Alla guida del gruppo c’è la combo-guard DJ Steward, alla prima esperienza in Europa dopo una serie di grandi stagioni in G-League e già protagonista in Supercoppa con 17 punti e 8 assist. Al suo fianco, completano il reparto degli esterni titolari due giocatori di qualità come lo statunitense Khalif Battle, rookie in arrivo da Gonzaga University, e il lituano Matas Jogela.

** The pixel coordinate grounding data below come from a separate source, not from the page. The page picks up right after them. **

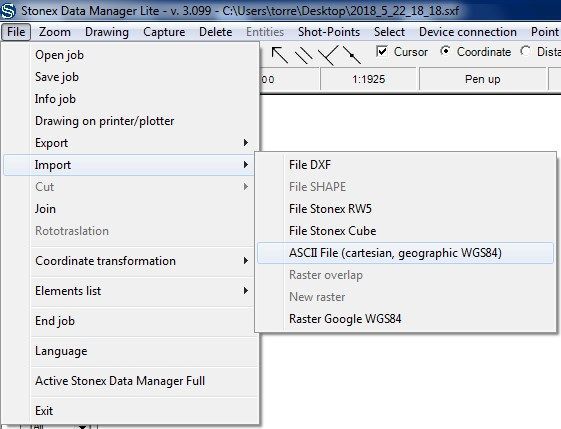This screenshot has width=561, height=429.
Task: Click the Pen up button
Action: pos(483,79)
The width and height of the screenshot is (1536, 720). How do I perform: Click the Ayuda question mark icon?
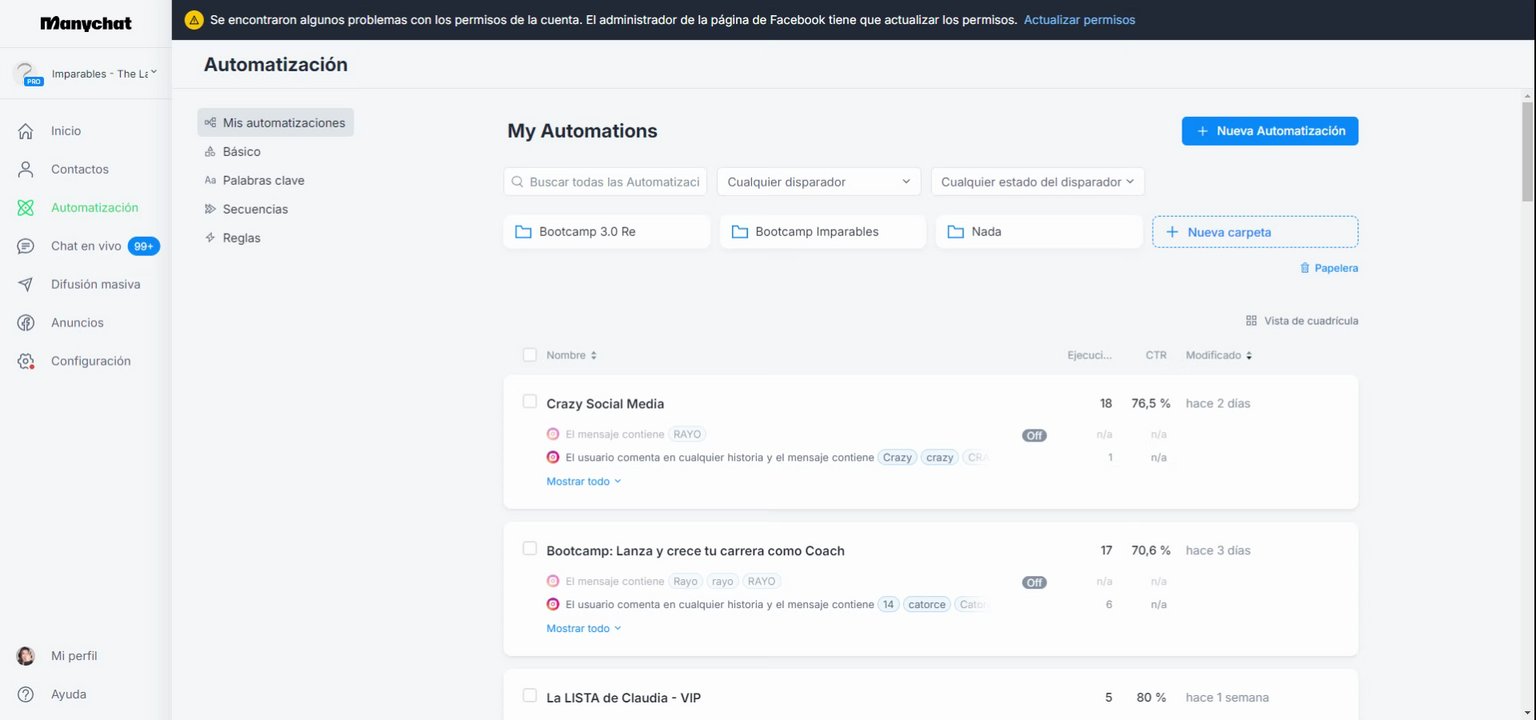[x=26, y=694]
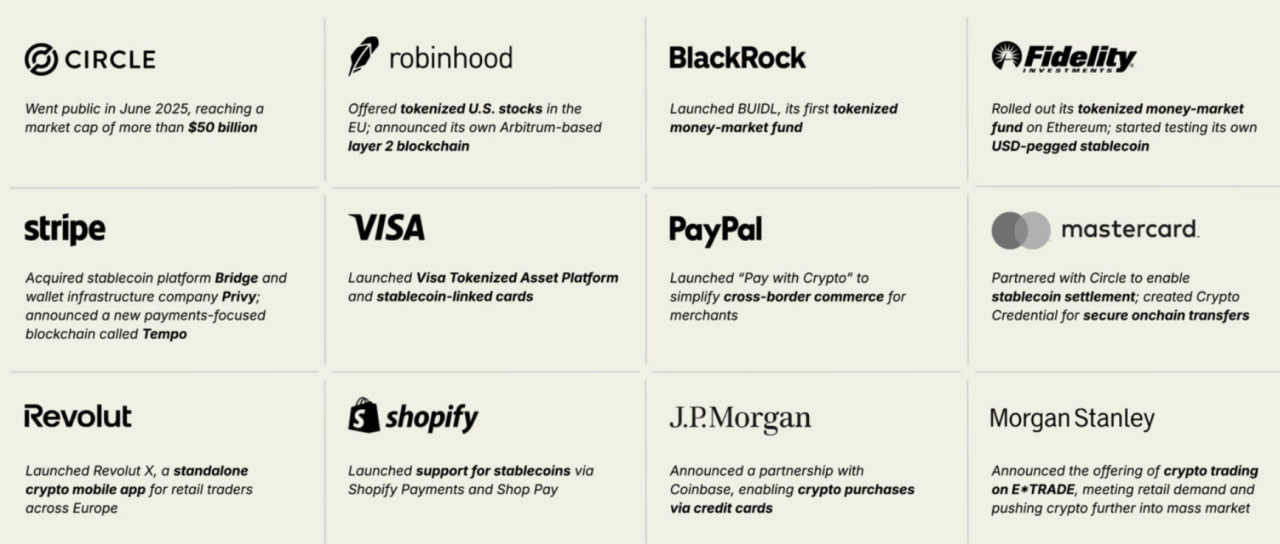Click the J.P. Morgan logo

pyautogui.click(x=740, y=418)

Talento che non manca nemmeno all’ala macedone di formazione italiana Andrej Jakimovski che, dopo aver trascorso cinque stagioni di alto livello in Ncaa, è tornato nel Paese dove aveva esordito giovanissimo in A2 con Torino. L’unica conferma del quintetto della scorsa stagione è il centro Selom Mawugbe, rinnovato dopo una solida annata da 6 rimbalzi e quasi altrettanti punti di media.

Non sarà però il solo a garantire continuità con il passato, perché, per la quindicesima stagione consecutiva, “Toto” Forray porterà il suo contributo alla regia dell’Aquila Basket: 39 anni, è considerato a ragione un “totem” a Trento. Un ruolo diviso in regia con la combo-guard Devante’ Jones, scorer di livello con diversa esperienza in Europa.

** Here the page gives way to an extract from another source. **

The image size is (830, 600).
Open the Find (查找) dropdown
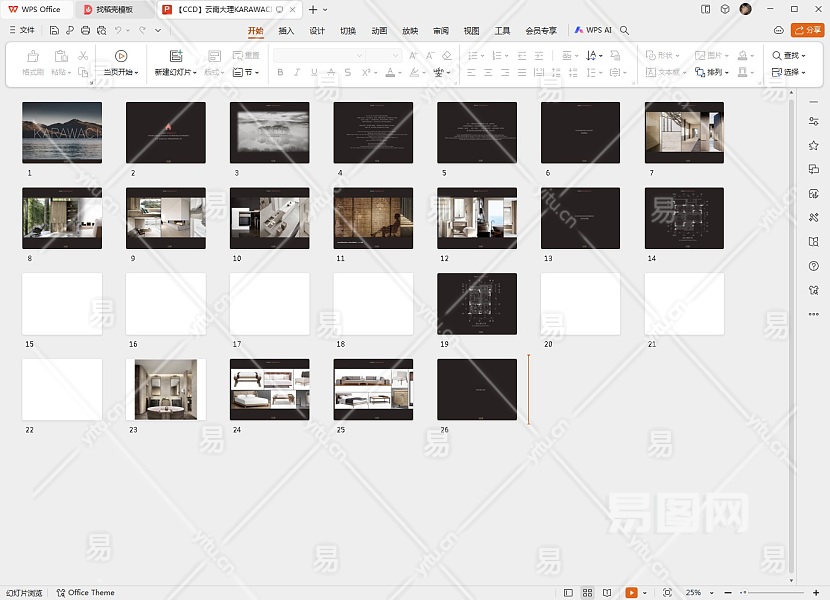pyautogui.click(x=789, y=56)
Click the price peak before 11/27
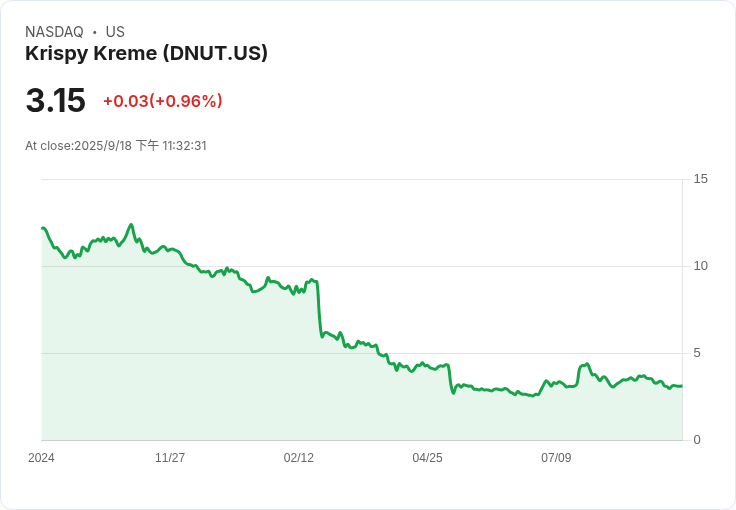This screenshot has height=510, width=736. pyautogui.click(x=131, y=225)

L’altro americano chiamato a fornire qualità dalla panchina è l’ala Peyton Aldridge, già protagonista in Italia con Cremona nella stagione 2018-19. Insieme a lui, si alternerà sotto ai tabelloni l’ultimo dei confermati dalla scorsa annata e unico ex della partita tra le fila dei bianconeri: il centro Jordan Bayehe, scoperto da Cantù, con cui ha disputato due stagioni, una in A e una in A2.

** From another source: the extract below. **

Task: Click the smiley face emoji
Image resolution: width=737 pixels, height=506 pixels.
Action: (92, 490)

Completano infine le rotazioni quattro giovani italiani: il play Patrick Hassan, la guardia Federico Cattapan e le ali Cheick Niang e Theo Airhienbuwa.

Cantù e Trento si sono già affrontare nel preseason, a Sondrio, in occasione della Valtellina Summer League. Sfida con qualche defezione per entrambe, che Cantù riuscì a far sua vincendo 79-70.